Economists and most criminologists don’t understand financial crimes
“This paper is concerned with crime in relation to business. The economists are well acquainted with business methods but not accustomed to consider them from the point of view of crime; many sociologists are well acquainted with crime but not accustomed to consider it as expressed in business. This paper is an attempt to integrate these two bodies of knowledge. More accurately stated, it is a comparison of crime in the upper or white-collar class, composed of respectable or at least respected business and professional men, and crime in the lower class, composed of persons of low socioeconomic status.”
Sutherland’s doctorate combined the study of the economy and sociology. Note that Sutherland emphasized from the beginning the importance of elite white-collar crime by businessmen and professionals and what I refer to as “seemingly legitimate” entities — Sutherland archly calls them “respected” though they are not “respectable.”
Conflating “crime” with street crime
It is remarkable, and sad, how much today is like 75 years ago in terms of the behavior of criminologists. Sutherland made the point that the criminal justice system overwhelmingly arrests and convicts those that commit crime in the streets (v. suites) and that this means that the data criminologists use to formulate their theories excludes white-collar criminals.
“The criminologists have used the case histories and criminal statistics derived from these agencies of criminal justice as their principal data. From them, they have derived general theories of criminal behavior. These theories are that, since crime is concentrated in the lower class, it is caused by poverty or by personal and social characteristics believed to be associated statistically with poverty, including feeblemindedness, psychopathic deviations, slum neighborhoods, and ‘deteriorated’ families.”
In 2014, virtually all criminologists, the Department of Justice, and the FBI follow precisely the same grossly unscientific practice of generalizing from the copious data on street crimes and criminals to all crimes and criminals. This fits well with (opposing) liberal and conservative mindsets. Liberals tend to view poverty as generating crime and conservatives tend to view the poor as defective, and therefore also far more likely to be criminal. Charles Murray, the leading ultra-conservative scholar triumphs this latter view. Murray emphasizes the role of “slum neighborhoods” and “‘deteriorated’ families.” Murray also claims that U.S. blacks are intellectually inferior to whites due in part to genetics.
A group of ultra-conservative pseudo-criminologists then closed the loop by creating the myth of a coming “crime bomb” and “bloodbath” composed of juvenile “super-predators,” disproportionately black and supposedly super-charged by a purported epidemic of “crack cocaine” (highly associated with blacks — whites were much more likely to use powder cocaine). John DiIulio infamously described the juveniles as “fatherless, Godless, and jobless” and used the word “feral” to emphasize that they had degenerated to the point that they resembled wild animals.
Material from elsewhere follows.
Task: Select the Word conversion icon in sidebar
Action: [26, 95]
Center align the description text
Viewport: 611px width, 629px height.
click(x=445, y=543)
None of this proved true, but racist stereotypes were given the patina of respectability by junk science.
Thinking outside the “fraud triangle”
White-collar criminologists have made a similar grave mistake in over-generalizing research that studied non-elite white collar crimes and criminals to elite white-collar crimes and criminals. Donald Cressey’s “fraud triangle” is the classic example. He based his theory on his studies of minor embezzlers chosen because they had modest social status. Cressey’s blunder was to claim that his model explained all fraud. The “fraud triangle,” however, is not simply useless in describing elite frauds — it is outright misleading. Naturally, it is the only aspect of criminology adopted by the accounting literature and is taught as if it were gospel by the Association of Certified Fraud Examiners. Cressey was the intellectual godfather of the ACFE, so ACFE’s worship of the fraud triangle is at least understandable as a matter of anthropology even if it is terrible criminology.